The path to improvement won’t be easy. A recent study by the Office of Statewide Health Planning and Development (OSHPD) finds that emergency department (ED) visits are actually up in California since the implementation of the ACA, which was confirmed by a national survey of ED doctors. The OSHPD study found that the increase in the number of ED visits in California among the insured was offset on a nearly one-to-one basis with a decrease in ED visits by uninsured patients. There will likely continue to be pent-up demand, however, unless other access points can be developed to meet the needs of high-use patients, as well as lower-risk patients who experience difficulty accessing other options for primary and urgent care.

The Impact of Behavioral Health

When it comes to complex chronic disease, behavioral health diagnoses are a major driver of high medical spending. For example, 2011 data from California’s Department of Managed Health Care Services showed that, for diabetics, the presence of serious mental illness increased hospital days by 48%, the presence of alcohol or drug use by 112%, and the presence of both diagnoses by 168%.
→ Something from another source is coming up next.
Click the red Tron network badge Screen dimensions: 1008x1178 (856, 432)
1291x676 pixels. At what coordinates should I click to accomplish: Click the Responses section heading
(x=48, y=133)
A new CHCF Almanac report, based on survey data from UCLA’s Center for Health Policy Research, finds that 8% of California adults — 2.2 million people — say they experience serious psychological distress, making it the second most common chronic condition cited after hypertension. Psychological distress is also the most common condition for which respondents say they delay seeking care, whether due to cost, lack of access, or stigma.

Delayed Medical Care by Chronic Condition, Adults, California, 2011-2012

The Role of Health Homes

The State of California has a unique opportunity to improve care for patients suffering from complex behavioral and medical conditions through the proposed Health Homes Program. HHP would leverage federal funding to support community-based care management, which helps connect patients to resources in social services (housing, food, legal aid), behavioral health (mental health counseling, addiction treatment), and health care (primary care, medical equipment, medications). Although still in the planning stages in California, it has a successful track record in other states.

HHP presents a real opportunity to pilot new ways of connecting the complicated silos of the delivery system, with the promise of improved outcomes for patients and lowered costs for the system. If successful it will go a long way toward fulfilling the promise of better coverage for chronic disease patients, and could mark a milestone in progress for health care in America.